Supplied data:
- - - - - - -
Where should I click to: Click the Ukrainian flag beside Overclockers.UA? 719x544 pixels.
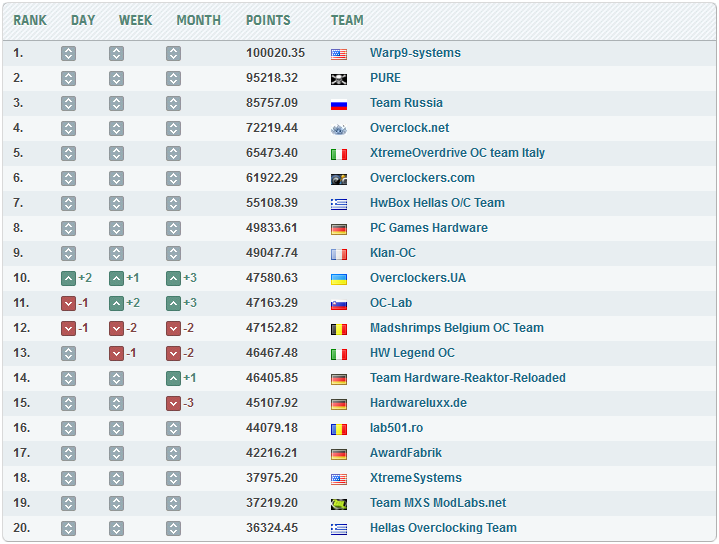tap(339, 279)
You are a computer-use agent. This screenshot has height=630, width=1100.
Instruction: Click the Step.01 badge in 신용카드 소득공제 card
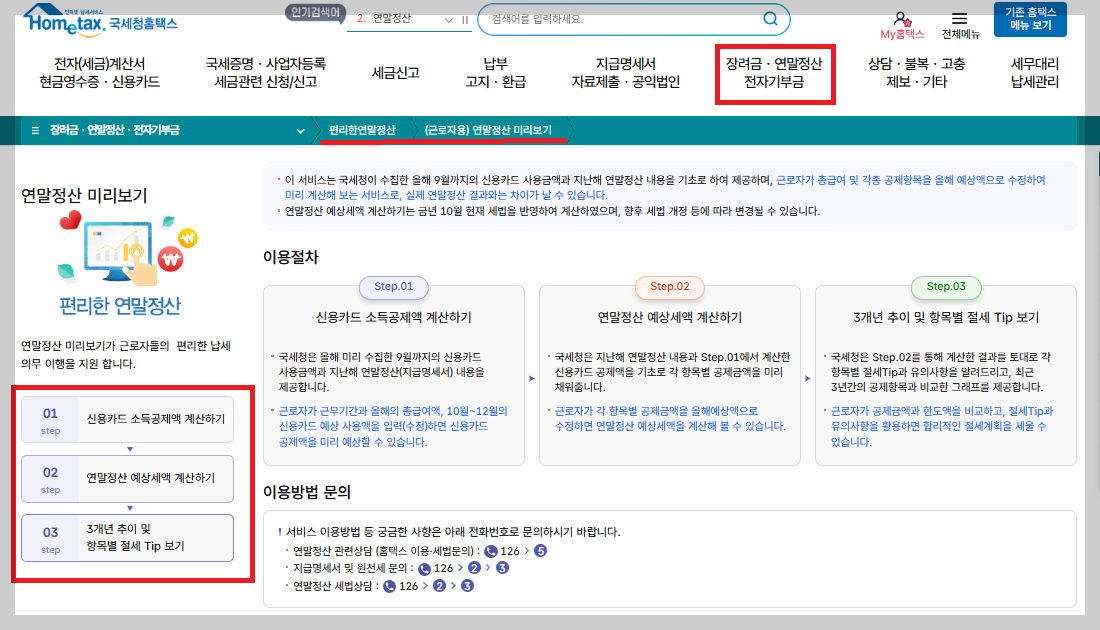(x=394, y=288)
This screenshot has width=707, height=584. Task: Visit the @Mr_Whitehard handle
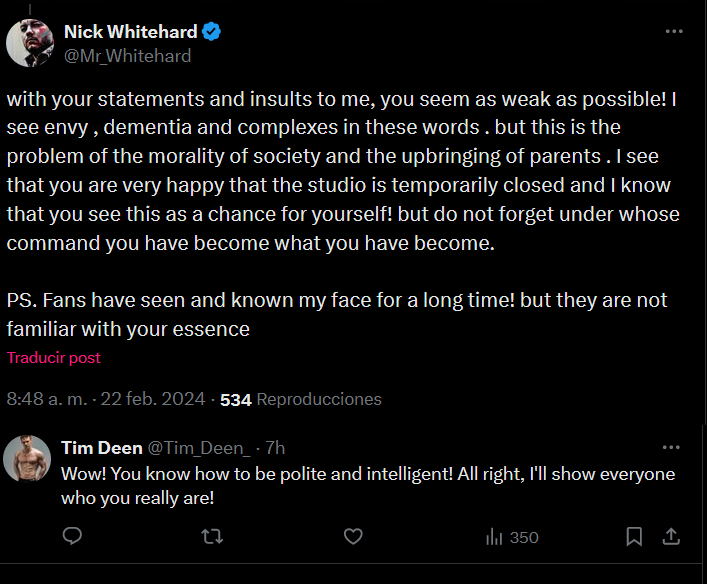click(127, 56)
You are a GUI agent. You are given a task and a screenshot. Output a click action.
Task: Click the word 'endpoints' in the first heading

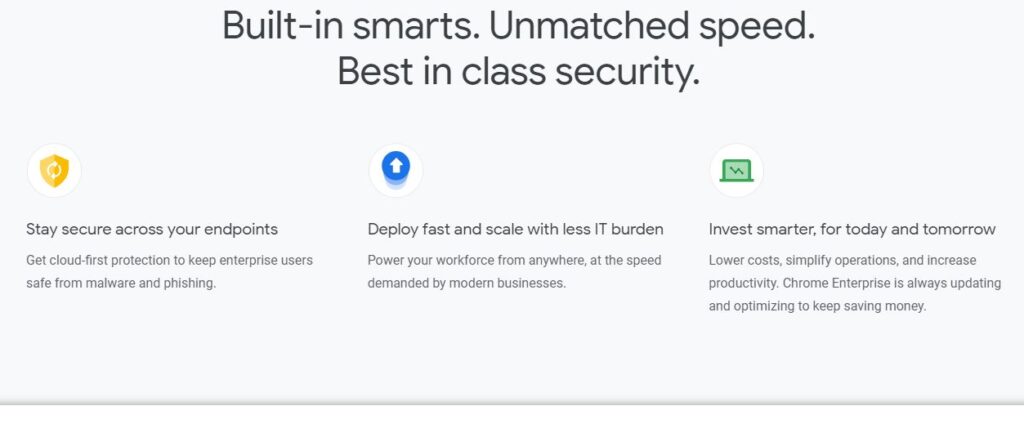240,229
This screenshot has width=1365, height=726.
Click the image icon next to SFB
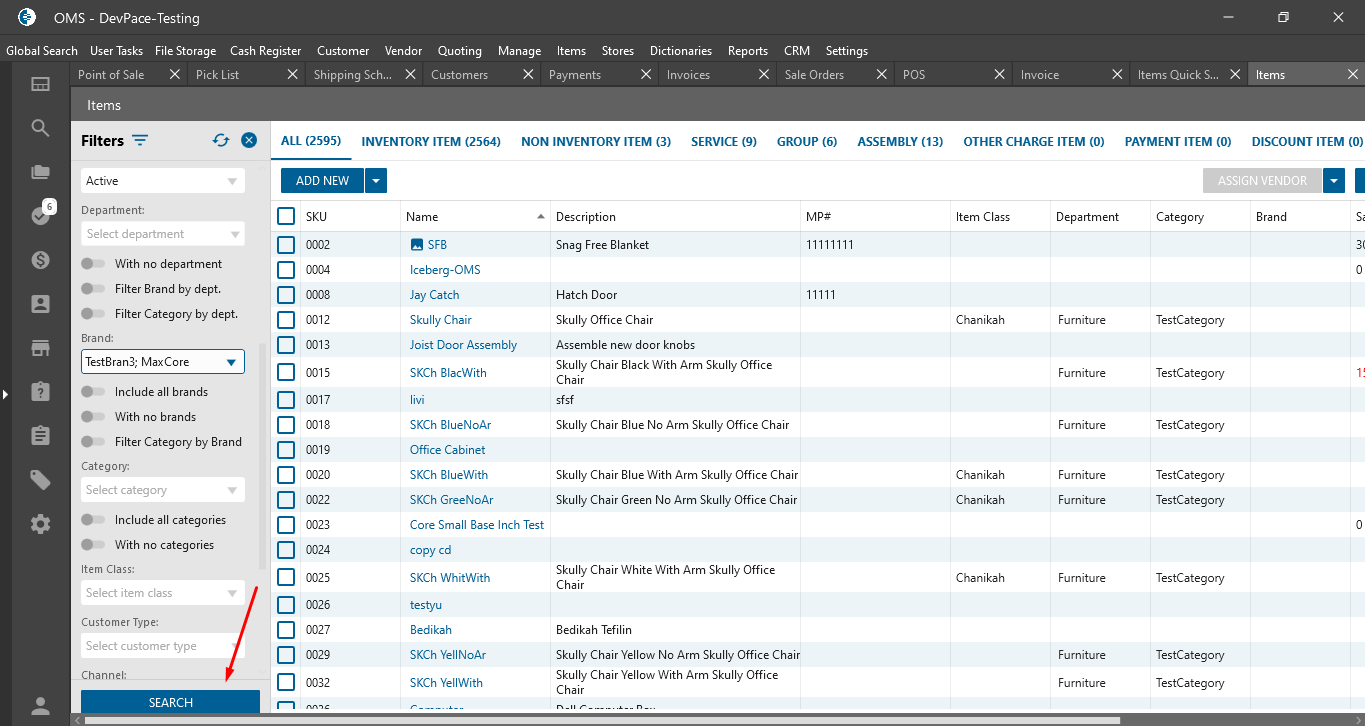417,245
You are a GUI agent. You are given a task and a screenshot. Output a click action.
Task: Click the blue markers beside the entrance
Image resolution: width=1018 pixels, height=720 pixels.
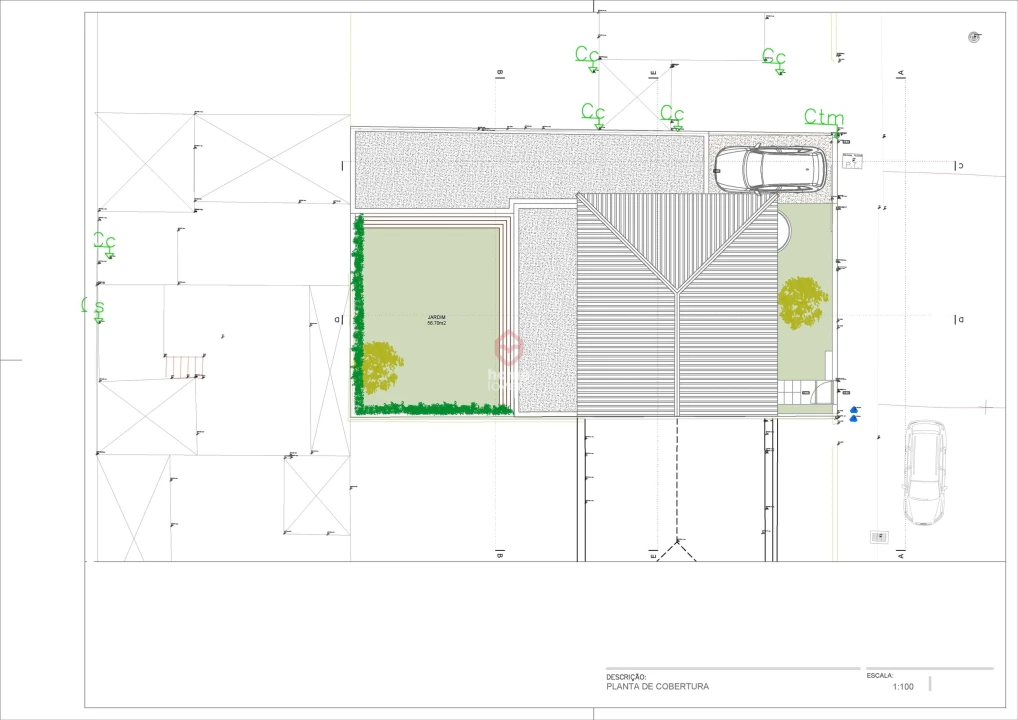point(854,414)
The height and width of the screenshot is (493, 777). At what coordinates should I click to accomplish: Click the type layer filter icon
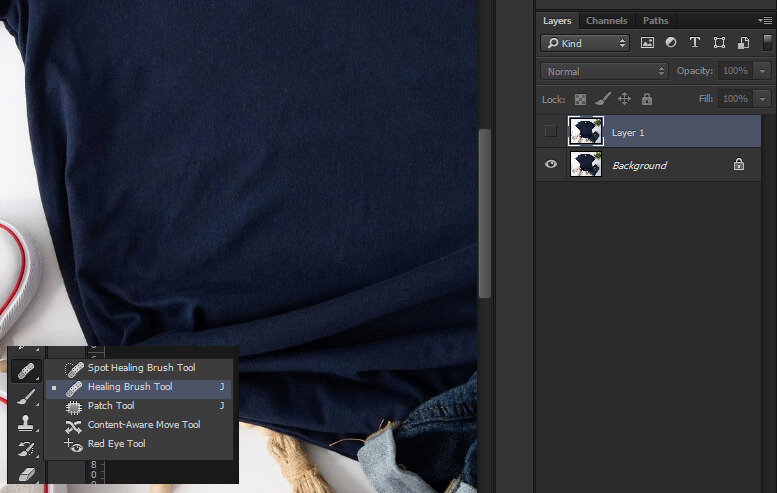point(695,43)
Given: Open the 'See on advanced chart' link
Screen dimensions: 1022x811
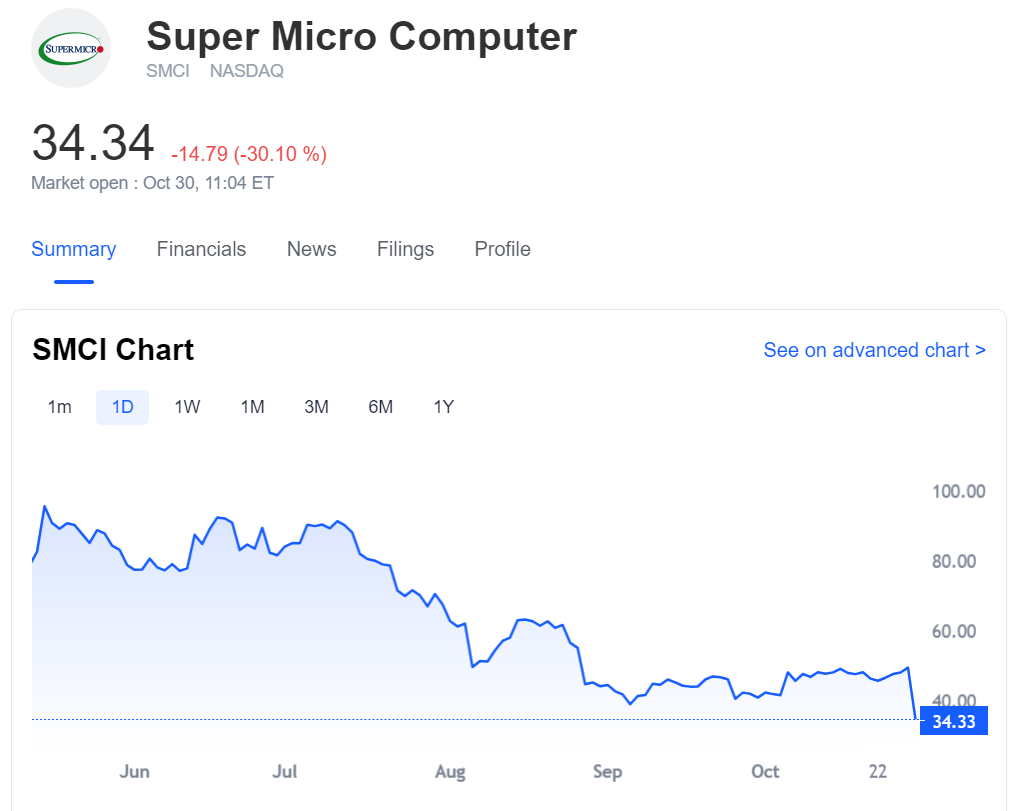Looking at the screenshot, I should click(x=874, y=350).
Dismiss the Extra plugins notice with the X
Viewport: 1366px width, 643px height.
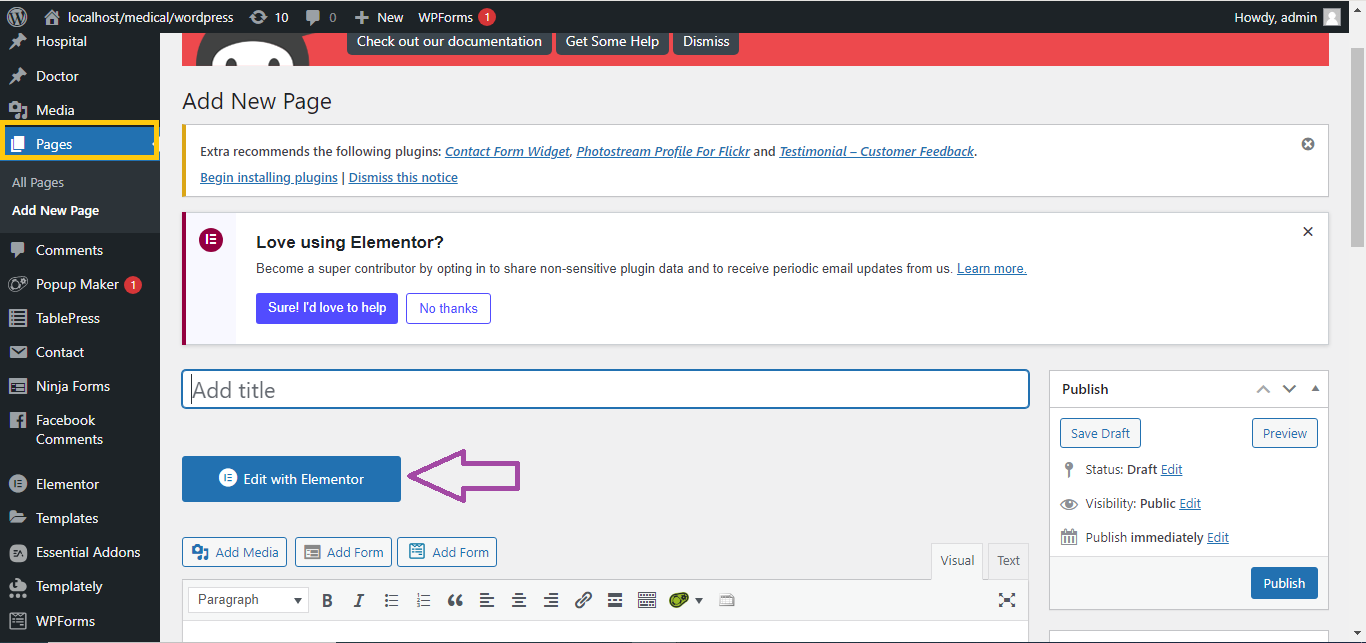tap(1307, 144)
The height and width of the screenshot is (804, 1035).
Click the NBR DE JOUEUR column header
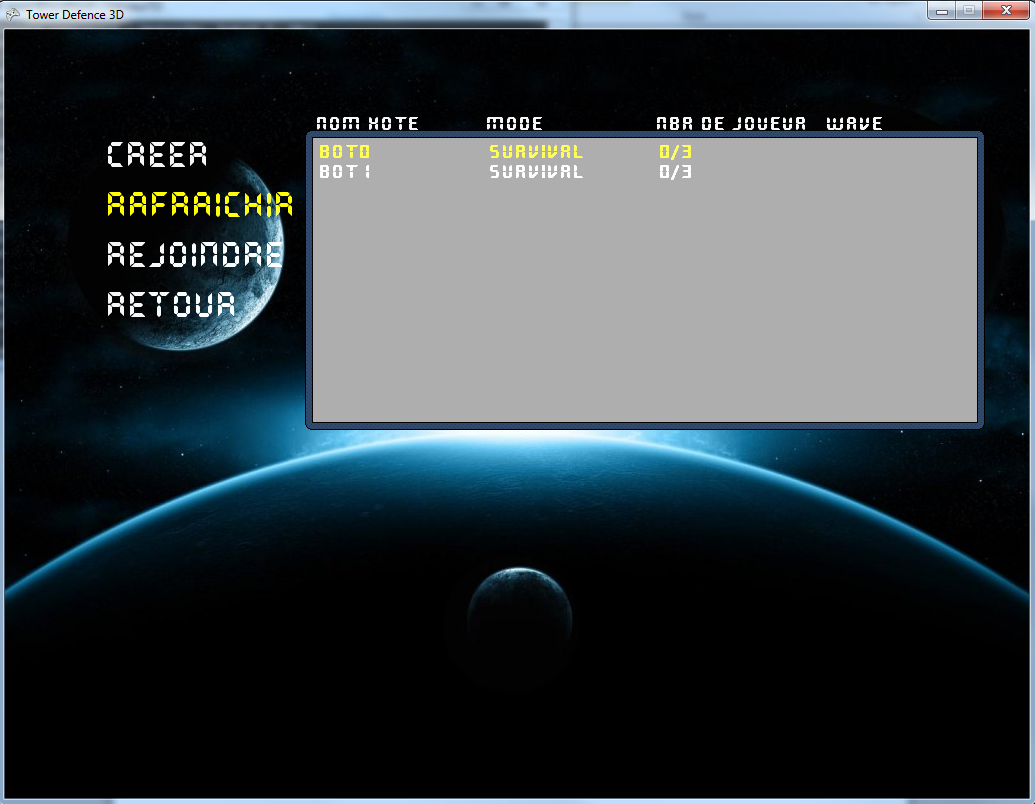(x=730, y=124)
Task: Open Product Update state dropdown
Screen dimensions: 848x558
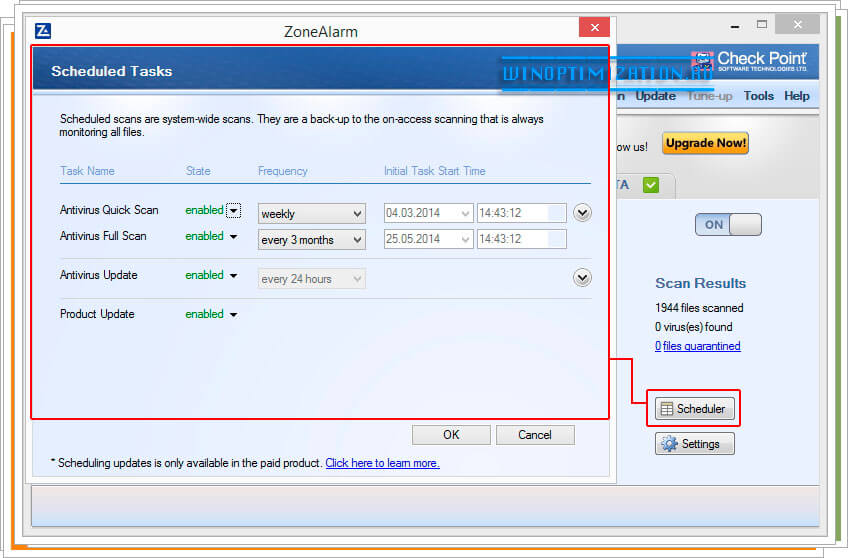Action: [x=233, y=315]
- - - - - - -
Task instructions: Please write out exactly the lines from the one containing "This screenshot has width=707, height=584." through the last line of the records above, and leave out any pictures.

Answer to the problem:
This screenshot has width=707, height=584. Task: Visit the @Mr_Whitehard handle
click(127, 56)
You are a GUI agent. You are given a task and a screenshot. Output a click action.
Task: Click the word 'endpoints' in the first heading

240,229
This screenshot has width=1365, height=726.
Click the image icon next to SFB
417,245
You are a GUI agent. You are given a task and a screenshot. Output a click action.
Task: Click the blue markers beside the entrance
Image resolution: width=1018 pixels, height=720 pixels.
point(854,414)
The height and width of the screenshot is (493, 777). At what coordinates should I click to accomplish: Click the type layer filter icon
point(695,43)
Given: Open the 'See on advanced chart' link
Screen dimensions: 1022x811
Looking at the screenshot, I should click(x=874, y=350).
Dismiss the Extra plugins notice with the X
Viewport: 1366px width, 643px height.
tap(1307, 144)
The height and width of the screenshot is (804, 1035).
Click the NBR DE JOUEUR column header
(x=730, y=124)
Task: Open Product Update state dropdown
Screen dimensions: 848x558
Action: [x=233, y=315]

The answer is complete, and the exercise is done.